In the current economic climate, the need to reduce costs has never been greater.  The public sector is not immune to this with tax revenues declining, and a greater scrutiny on how money is being spent.  There are many case studies on how virtualization can save money and at the same time increase efficiency, but this one caught my eye - ‘Virtualization Strategy Provides Tools, Processes, and Compliance Capabilities to Enhance Business Support and Drive Adoption’

How Microsoft Does IT

The IT Showcase site on TechNet hosts case studies that our own IT organization has produced while implementing our technologies internally.  We have a long tradition of ‘eating our own dogfood’ and as a company we have just under 90,000 permanent employees across 105 countries, so rolling software out is it not a trivial task.  What however makes the case studies different is that they are there to promote best practices rather than be a sales tool.
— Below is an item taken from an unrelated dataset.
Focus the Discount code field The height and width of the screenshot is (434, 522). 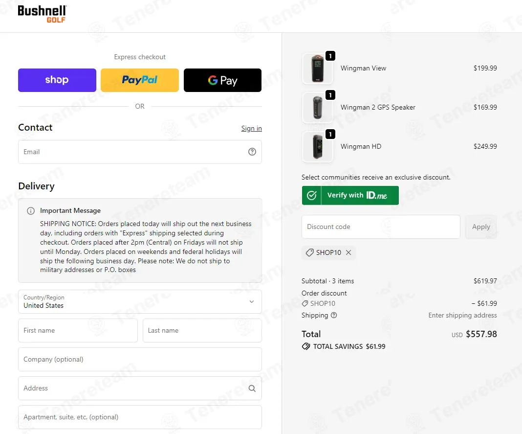381,227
The article outlines some really interesting business issues and how they worked around them, and highlighted things that I have seen go in Microsoft and in many customers.  Watching people replace underutilized end-of-life servers with new servers that were 6 times as powerful… always fun, but probably not the best use of funds.  Internal groups being worried of losing control if they moved to shared infrastructure, and also no coordinated purchasing of hardware; both common things to find.

One of the solutions they used to gain the business buy-in was Operations Manager reports to grade servers and highlight to senior management the usage.  Hot, warm, cold and permafrost were the categories, and with KPIs senior managers could then easily see the number of servers they could virtualize, and the cost savings they could make.  Additionally they could see the results from other groups, as could their managers…

They also created a new group that all purchasing requests would go through.  The default behavior was changed to ‘we do not purchase physical servers unless you can provide a business case’ which delivered a huge change in behavior.

The latest stats that I have seen are that we have moved 3,500 physical servers (25%) to virtual servers that are managed by 4 people and has saved Microsoft over $10 million to date.